**What you have to do**:
I would like every line of the records below that contains the word "Switch" copied.

**Provided records**:
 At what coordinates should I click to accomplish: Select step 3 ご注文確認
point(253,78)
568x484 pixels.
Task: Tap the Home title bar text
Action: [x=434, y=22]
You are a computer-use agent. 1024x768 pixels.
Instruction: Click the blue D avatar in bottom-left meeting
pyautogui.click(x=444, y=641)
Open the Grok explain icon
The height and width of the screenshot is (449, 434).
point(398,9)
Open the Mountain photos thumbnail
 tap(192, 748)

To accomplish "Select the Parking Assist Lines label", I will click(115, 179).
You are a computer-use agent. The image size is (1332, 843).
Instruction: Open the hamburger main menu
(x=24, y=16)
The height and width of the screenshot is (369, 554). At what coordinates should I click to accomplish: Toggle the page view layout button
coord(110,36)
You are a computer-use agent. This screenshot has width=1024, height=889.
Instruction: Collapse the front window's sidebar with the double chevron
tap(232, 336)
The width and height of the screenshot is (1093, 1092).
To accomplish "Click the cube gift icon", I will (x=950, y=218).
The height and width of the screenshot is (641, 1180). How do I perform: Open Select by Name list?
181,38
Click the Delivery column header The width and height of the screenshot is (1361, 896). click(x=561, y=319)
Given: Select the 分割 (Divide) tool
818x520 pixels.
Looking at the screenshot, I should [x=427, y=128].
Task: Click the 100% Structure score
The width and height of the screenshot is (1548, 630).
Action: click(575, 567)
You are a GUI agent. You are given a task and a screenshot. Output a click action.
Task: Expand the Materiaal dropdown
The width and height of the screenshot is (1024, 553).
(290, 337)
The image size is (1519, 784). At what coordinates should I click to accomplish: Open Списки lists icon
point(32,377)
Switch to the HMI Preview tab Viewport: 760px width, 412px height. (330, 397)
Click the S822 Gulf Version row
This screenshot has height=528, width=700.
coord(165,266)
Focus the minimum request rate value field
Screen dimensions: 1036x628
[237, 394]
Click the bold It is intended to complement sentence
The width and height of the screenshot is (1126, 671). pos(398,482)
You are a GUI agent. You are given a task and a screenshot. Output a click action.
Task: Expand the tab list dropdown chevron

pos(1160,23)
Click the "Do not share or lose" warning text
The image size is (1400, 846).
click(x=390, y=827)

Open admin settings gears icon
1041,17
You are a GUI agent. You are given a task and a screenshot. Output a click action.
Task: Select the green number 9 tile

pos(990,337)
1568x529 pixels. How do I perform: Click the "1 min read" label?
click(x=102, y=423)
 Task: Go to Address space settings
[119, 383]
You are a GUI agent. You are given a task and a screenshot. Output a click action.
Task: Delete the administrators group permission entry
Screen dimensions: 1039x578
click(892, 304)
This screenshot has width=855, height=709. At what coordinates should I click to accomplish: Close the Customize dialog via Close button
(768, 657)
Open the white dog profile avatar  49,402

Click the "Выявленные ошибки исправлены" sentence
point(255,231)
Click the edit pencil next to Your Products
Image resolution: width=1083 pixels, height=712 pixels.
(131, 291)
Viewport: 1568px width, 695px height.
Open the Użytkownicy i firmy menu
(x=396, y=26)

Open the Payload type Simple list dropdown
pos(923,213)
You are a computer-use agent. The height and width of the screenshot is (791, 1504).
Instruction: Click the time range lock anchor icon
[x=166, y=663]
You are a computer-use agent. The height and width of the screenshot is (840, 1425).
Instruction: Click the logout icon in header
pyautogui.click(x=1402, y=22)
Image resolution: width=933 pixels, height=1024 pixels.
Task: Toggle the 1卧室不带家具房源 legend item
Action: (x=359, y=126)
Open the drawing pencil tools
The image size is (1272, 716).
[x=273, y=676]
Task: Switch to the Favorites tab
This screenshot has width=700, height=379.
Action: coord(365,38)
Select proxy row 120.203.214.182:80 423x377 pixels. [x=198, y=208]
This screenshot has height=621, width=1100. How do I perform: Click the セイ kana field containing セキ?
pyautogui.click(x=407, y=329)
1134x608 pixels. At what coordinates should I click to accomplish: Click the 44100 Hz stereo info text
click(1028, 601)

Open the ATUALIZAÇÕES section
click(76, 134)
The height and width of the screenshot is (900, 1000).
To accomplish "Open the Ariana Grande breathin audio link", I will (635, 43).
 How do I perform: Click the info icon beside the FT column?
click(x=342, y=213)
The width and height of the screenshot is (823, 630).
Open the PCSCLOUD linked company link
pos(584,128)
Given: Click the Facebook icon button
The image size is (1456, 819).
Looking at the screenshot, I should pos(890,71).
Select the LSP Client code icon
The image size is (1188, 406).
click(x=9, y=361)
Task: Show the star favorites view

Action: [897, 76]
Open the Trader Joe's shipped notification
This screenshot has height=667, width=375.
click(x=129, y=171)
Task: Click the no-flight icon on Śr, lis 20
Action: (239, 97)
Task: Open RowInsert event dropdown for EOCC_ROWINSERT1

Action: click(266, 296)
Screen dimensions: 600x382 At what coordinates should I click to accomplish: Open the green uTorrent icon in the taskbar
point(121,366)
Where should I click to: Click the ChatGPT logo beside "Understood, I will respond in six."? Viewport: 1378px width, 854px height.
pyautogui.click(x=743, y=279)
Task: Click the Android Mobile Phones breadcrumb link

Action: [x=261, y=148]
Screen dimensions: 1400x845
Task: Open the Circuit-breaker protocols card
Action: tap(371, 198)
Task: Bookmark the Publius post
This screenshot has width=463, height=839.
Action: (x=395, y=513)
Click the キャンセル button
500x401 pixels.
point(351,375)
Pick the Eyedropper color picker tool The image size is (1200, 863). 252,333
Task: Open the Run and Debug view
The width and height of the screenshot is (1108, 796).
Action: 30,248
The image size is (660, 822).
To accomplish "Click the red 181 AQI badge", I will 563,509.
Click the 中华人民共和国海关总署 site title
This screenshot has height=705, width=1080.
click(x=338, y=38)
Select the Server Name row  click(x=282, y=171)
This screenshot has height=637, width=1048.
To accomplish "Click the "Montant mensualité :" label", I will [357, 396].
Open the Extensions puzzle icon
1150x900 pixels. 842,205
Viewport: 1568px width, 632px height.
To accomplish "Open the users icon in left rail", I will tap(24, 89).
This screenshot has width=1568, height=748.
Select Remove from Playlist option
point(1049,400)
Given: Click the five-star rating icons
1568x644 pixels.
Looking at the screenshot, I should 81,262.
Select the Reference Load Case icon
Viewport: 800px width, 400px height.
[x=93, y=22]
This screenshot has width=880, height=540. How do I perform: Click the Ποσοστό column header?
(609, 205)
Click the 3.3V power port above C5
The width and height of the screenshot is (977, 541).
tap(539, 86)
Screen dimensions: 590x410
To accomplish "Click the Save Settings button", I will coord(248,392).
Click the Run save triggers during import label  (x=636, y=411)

**Result of this task**:
Switch to the HMI Preview tab Viewport: 760px width, 412px height. (330, 397)
Task: Switch to the Favorites tab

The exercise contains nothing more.